1. He wants you to be your own person
I feel bad that my dad doesn’t have anyone to go hunting with him anymore. He grew up going with his own father, but neither my siblings nor I took to it. We’re happy to go hiking, fishing, and camping, but hunting buddies? It just never happened.
And I don’t think he minds. At least, if he minds he doesn’t show it.
My dad doesn’t complain.
I’m sure he had hopes and dreams for each of his kids. Maybe he wanted us to work in chemistry and engineering like he does. Maybe he wanted us to be outdoorsy like him. Maybe he wanted us to like hunting and golf and the Tigers, because those are things he likes.
Some of those things happened, and some didn’t.
But whether they happened or not, he never pressured us to do them. He let us be independent. We are and always will be his kids, but we’re more than that because he let us be our own people too.
My dad is a wise, reserved man. He’s not an advice-giver. He’s an advice-liver.
He didn’t tell us who to be. What he did was instill values and ideas that shaped who we’ve become.
2. He lets you pick the music
Here are a few things my dad did:
He coached our soccer and baseball teams, and even when he wasn’t coaching, came to many of our games. I don’t know how he made the time, but he did.
He worked long hours, got home in time for dinner, then immediately jumped into helping us with our calculus and chemistry homework. Whenever he didn’t know how to do a problem set – which was rare – he took the time to figure it out so he could teach us.
He prayed with us every night for years.
He took us places. Vacations out West and to Gettysburg and Disney World, but also day-to-day places like the ice cream shop and church on Sundays. And he let us listen to the music we wanted in the car, even though I’m sure it’s not what he would’ve picked.
He got in the passenger seat in the parking lot of the community college and taught me how to drive stick. He did the same when I needed help parallel parking, enduring my angry, irritated cries to help me when he could have been at home watching a baseball game.
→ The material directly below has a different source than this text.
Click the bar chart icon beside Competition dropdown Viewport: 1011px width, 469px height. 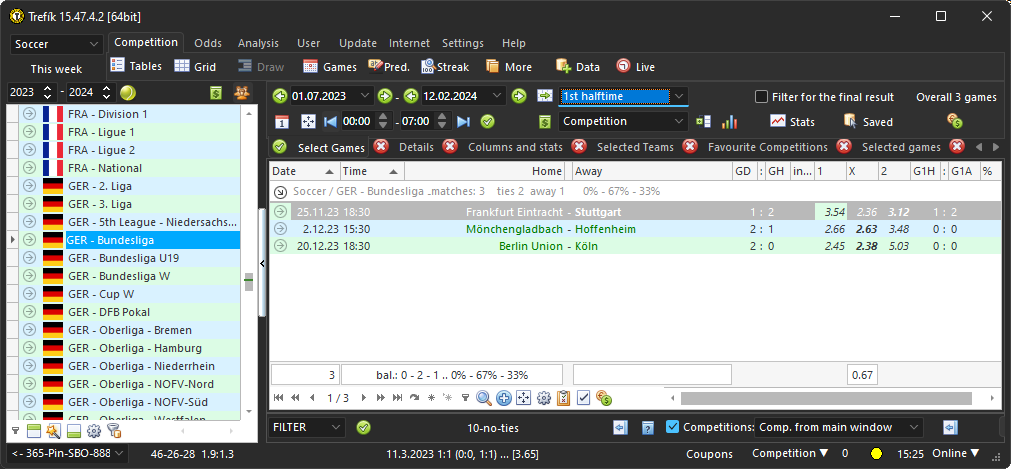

He read, mowed the lawn, made crepes and grilled burgers, split wood, never ate the last cookie, cut down Christmas trees, played croquet and tennis with us, asked us how school was. Role model things.
He taught me how to tie flies. He played chess with me. He took each of his kids on one-on-one trips. He threw us fly balls and showed us how to make good pinewood derby cars. He resisted saying, “Oh, just let me do it!” even when he could have done it much faster and better. He said — and still says — he loves us.
My dad did not tell me what it is to be a good husband, or what it means to have a good work ethic, or how to be content in life, or how to treat people, or how to lead a family, or even, really, how to love God. But I learned those things from him all the same. Because he did them. He does them.
And I did a bad job appreciating most of it.
I’m sure I said thank you – sometimes – but in hindsight I know I didn’t appreciate it enough.
I think it first started to sink in when I went off to college. After 17 years, on my first night being permanently out from under my parents’ roof, I wasn’t thinking about school or girls or the future; I remember thinking about my dad, and how much he’d done to get me here, and how sitting with him at the dinner table or in the living room would never again be part of my daily routine.
I’m sure I still don’t know how much it cost to be such a good father. I’m sure I still don’t appreciate him enough. But gradually I’m grasping it more and more, just how much he does and gives and sacrifices.
3. He’d drive 12 hours in a blizzard in the middle of the night
Sometimes it’s actually annoying having a really good father, because really good fathers always turn out to be the hero. Not because they’re trying to impress anyone, but, I guess, because it’s who they are.
I remember once my family was driving down to Columbus, Ohio, to visit one of my brothers. The car broke down about halfway and, handyman that he is, my dad couldn’t fix it. We called my brother to come pick us up, and my dad decided he would go all the way back to Michigan with the car, get it fixed, then drive all the way back to Columbus early the next morning, all to save my brother the trouble of the same drive a few days later.
Honestly, I was irritated. Why did my dad have to do “the most right thing” when the alternative would have been fine? Why did he have to make things harder for himself to keep things from being harder for his kids? Why did he have to be the hero when he could have taken a day off?
Because he loves his family. Because he sacrifices himself.
My dad would drive across the country in a snowstorm if it would help his family, even if we didn’t ask him to. And that’s just one way I know I’ve got a really, really great dad.
It can be annoying to see someone sacrifice their own well-being for another. It’s not fair. It’s not necessary.
And yet, it’s the best kind of fatherly.